Description of the task>
When a record contains an image, skip the image and retype the rest of that record exactly.

[Pixel coordinate grounding data]
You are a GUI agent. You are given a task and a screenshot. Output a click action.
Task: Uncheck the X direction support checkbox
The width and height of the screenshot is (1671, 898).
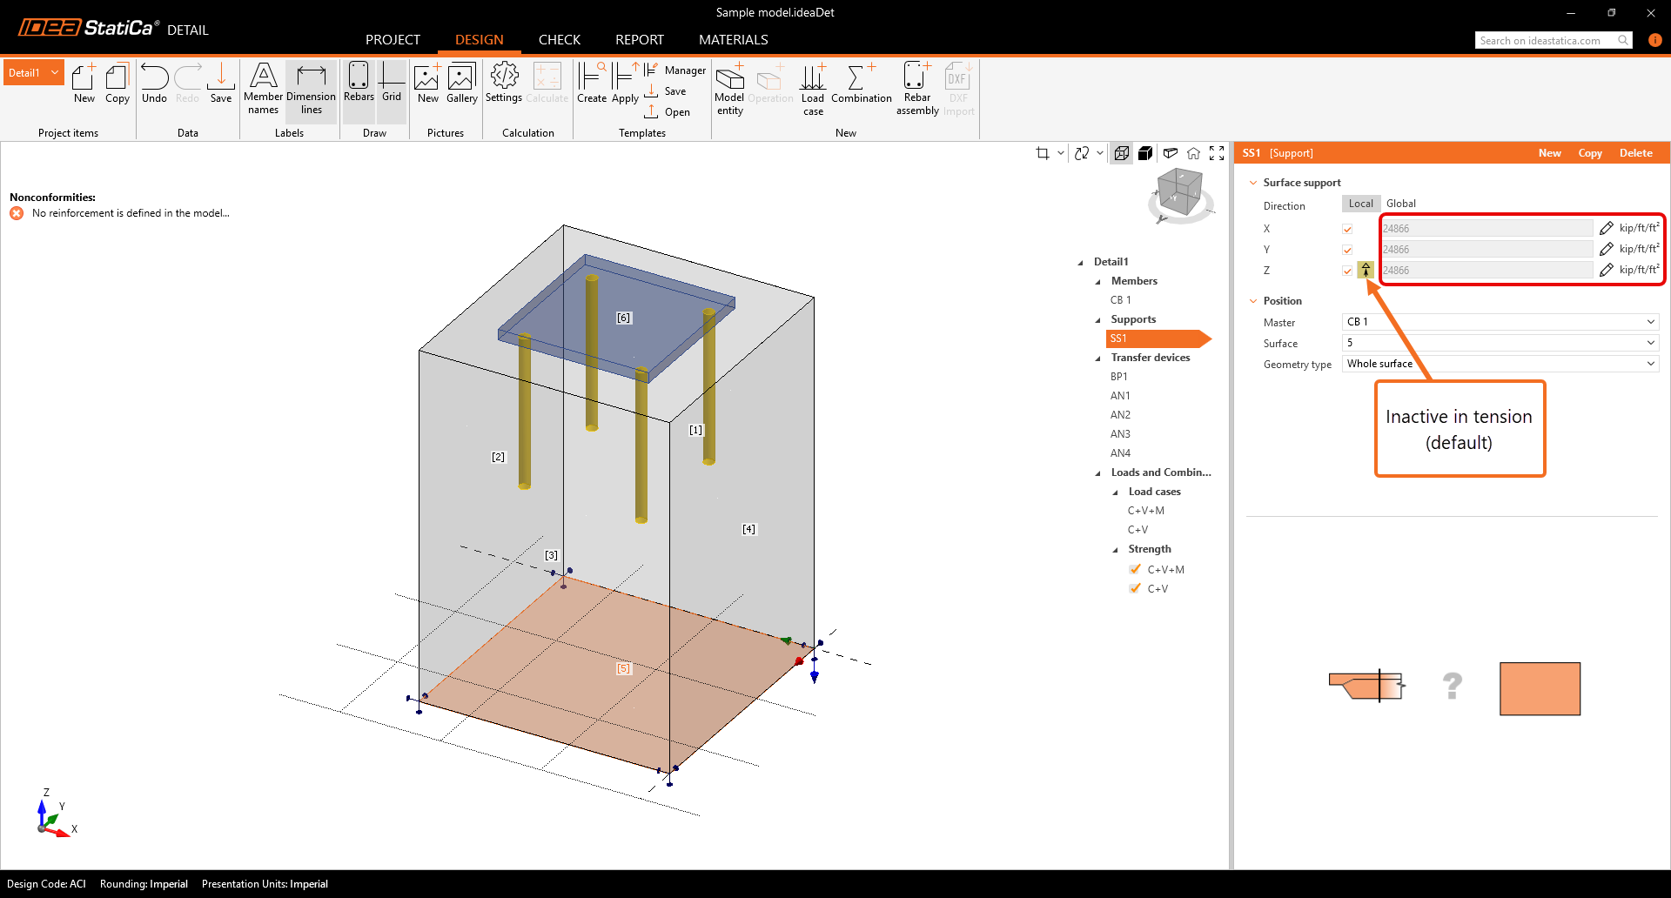[1347, 229]
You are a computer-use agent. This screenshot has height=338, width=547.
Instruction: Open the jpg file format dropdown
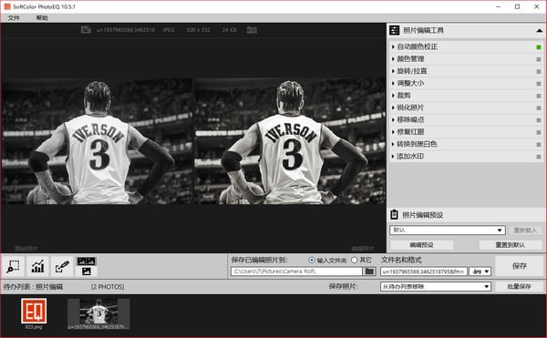tap(480, 271)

Solution to the problem>
You are a GUI agent. You are given a task and a screenshot. Output a click action.
Task: Uncheck the X direction support checkbox
The width and height of the screenshot is (1671, 898).
[1347, 229]
You are a computer-use agent. This screenshot has height=338, width=547.
Instruction: Open the jpg file format dropdown
tap(480, 271)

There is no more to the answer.